▶ _Exercise description_
Copy out each line of the listing below that contains the word "screenshot".

##### Dataset content

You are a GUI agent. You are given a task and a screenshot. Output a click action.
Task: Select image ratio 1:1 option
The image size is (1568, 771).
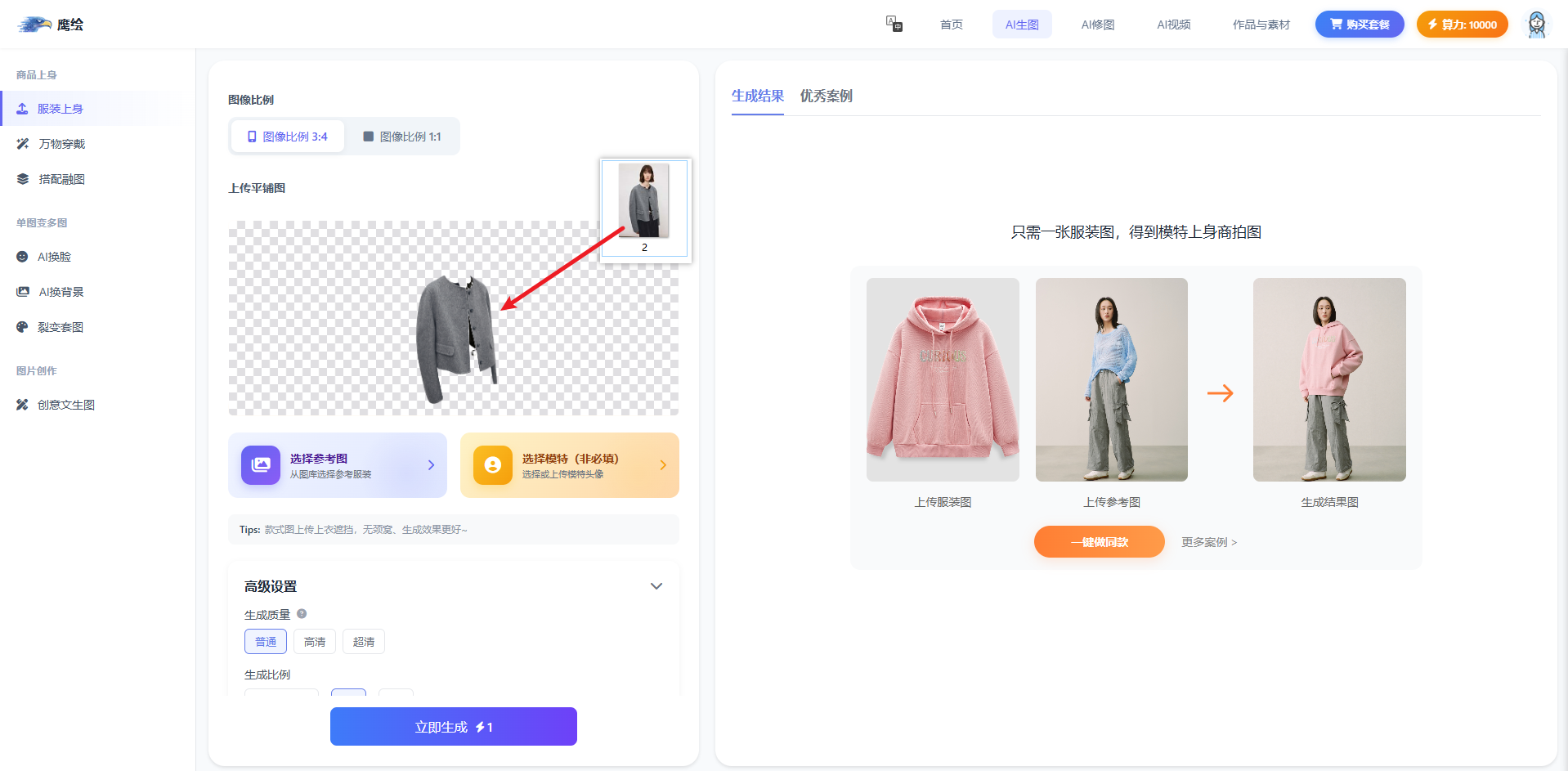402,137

##########
##### Dataset content

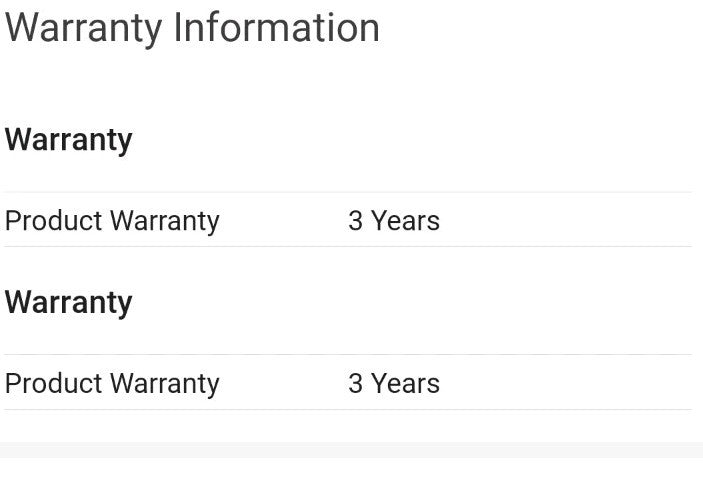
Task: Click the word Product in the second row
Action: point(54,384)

##########
##### Dataset content

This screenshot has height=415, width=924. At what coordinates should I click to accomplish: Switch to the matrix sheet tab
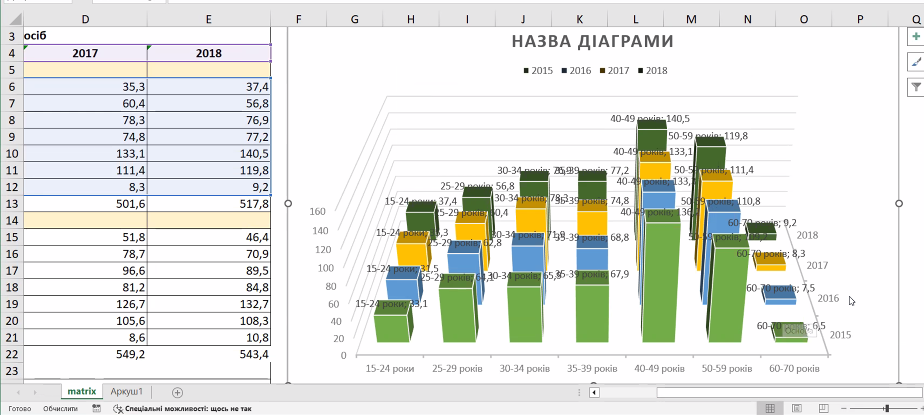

##########

▶ _Solution for this problem_
You are a GUI agent. You are given a task and a screenshot. Output a click action.
This screenshot has height=415, width=924. At what coordinates should I click to accomplish: Switch to the matrix sheet tab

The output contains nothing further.